What is expected –
Please print the lines of the records below verbatim, from the line containing "You are a GUI" up to and including the line containing "Task: Click the Stop Generation square icon".

Provided entries –
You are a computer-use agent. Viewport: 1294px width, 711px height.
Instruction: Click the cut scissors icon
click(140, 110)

==

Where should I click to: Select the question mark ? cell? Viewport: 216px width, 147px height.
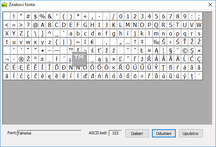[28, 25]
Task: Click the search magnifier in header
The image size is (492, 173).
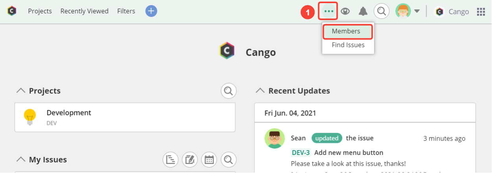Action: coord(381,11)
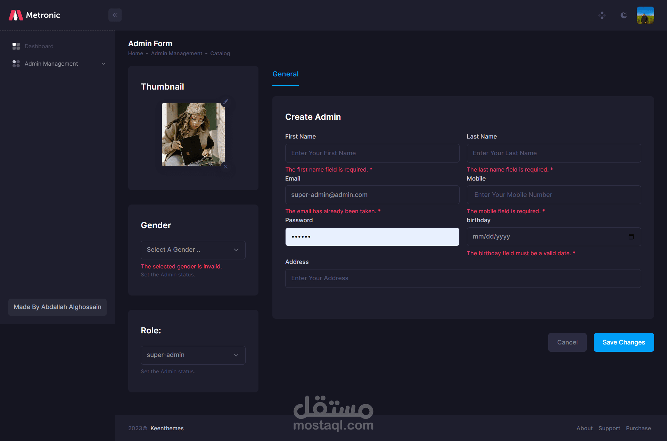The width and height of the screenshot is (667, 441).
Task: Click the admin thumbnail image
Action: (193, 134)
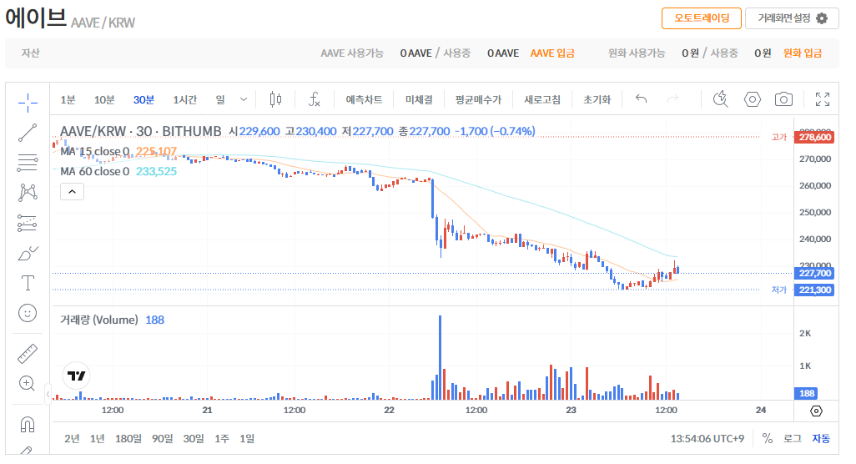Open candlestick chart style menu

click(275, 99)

---

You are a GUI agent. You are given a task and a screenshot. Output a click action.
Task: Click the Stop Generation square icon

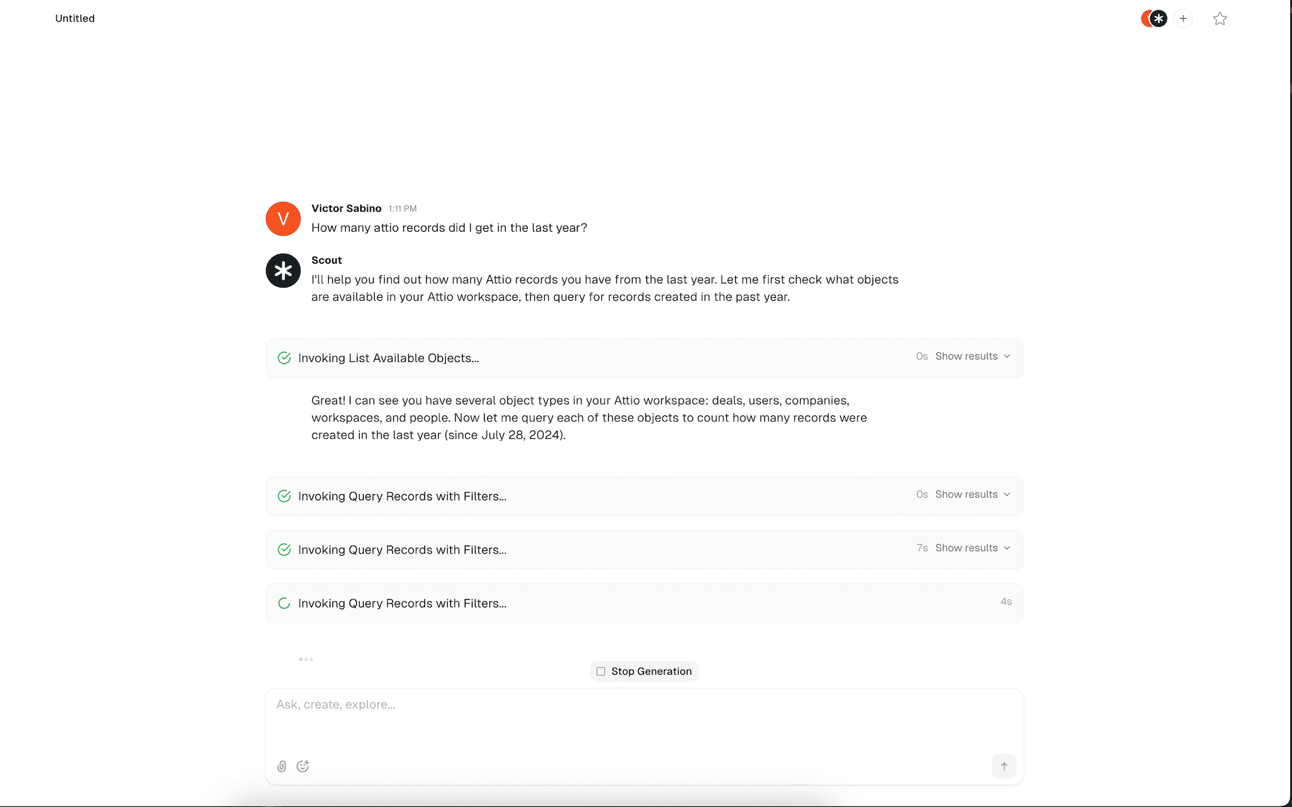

Result below –
You are a GUI agent. You are given a task and a screenshot. Output a click action.
Task: Click the Stop Generation square icon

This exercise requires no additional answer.